Web Page Essentials

Creating XHTML documents
Understanding document type definitions
Using meta tags
Attaching external documents
Working with the body section
Using CSS for web page backgrounds
Commenting your work


Starting with the essentials

You might wonder what’s meant by this tutorial title: web page essentials. This tutorial will run through everything you need to do with a web page prior to working on the layout and content, including creating the initial documents, attaching external documents to HTML files, and dealing with the head section of the web page. Little of this is a thrill with regard to visual design, which is why many designers ignore the topics we’ll cover, or stick their fingers in their ears, hum loudly, and wish it would all go away (and then probably get rather odd looks from nearby colleagues). However, as the tutorial’s title states, everything we’ll be talking about is essential for any quality web page, even if you don’t see exciting things happening visually.

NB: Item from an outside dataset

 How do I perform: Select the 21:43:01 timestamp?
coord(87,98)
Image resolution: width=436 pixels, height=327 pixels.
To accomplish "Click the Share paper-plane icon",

This tutorial also explores web page backgrounds, which, although they should be used sparingly and with caution, often come in handy. It’s worth bearing in mind that some aspects discussed here will crop up later in the book. For example, CSS techniques used to attach backgrounds to a web page can be used to attach a background to any web page element (be that a div, table, heading, or paragraph). But before we get into any CSS shenanigans, we’ll put our CSS cheerleading team on hold and look at how to properly construct an XHTML document.


Document defaults

As mentioned in tutorial 1, we’ll be working with XHTML markup in this book rather than HTML. Although XHTML markup differs slightly from HTML, the file suffix for XHTML web pages remains .html (or .htm if you swear by old-fashioned 8.3 DOS naming techniques). Although XHTML’s stricter rules make it easier to work with than HTML, you need to be aware of the differences in the basic document structure. In HTML, many designers are used to starting out with something like the following code:

<html>
<head>
<title></title>
</head>
<body>
</body>
</html>
But in XHTML, a basic, blank document awaiting content may well look like this (although
there are variations):
<!DOCTYPE html PUBLIC "-//W3C//DTD XHTML 1.0 Strict//EN"
"http://www.w3.org/TR/xhtml1/DTD/xhtml1-strict.dtd">
<html xmlns="http://www.w3.org/1999/xhtml" xml:lang="en" lang="en">
<head>
<meta http-equiv="content-type" content="text/html;
å charset=utf-8" />
<title></title>
</head>
<body>
</body>
</html>

Although this is similar to the minimal HTML document, there are important differences. The most obvious is found at the beginning of the document: a DOCTYPE declaration that states what document type definition (DTD) you are following (and no, I’m not shouting— DOCTYPE is spelled in all caps according to the W3C).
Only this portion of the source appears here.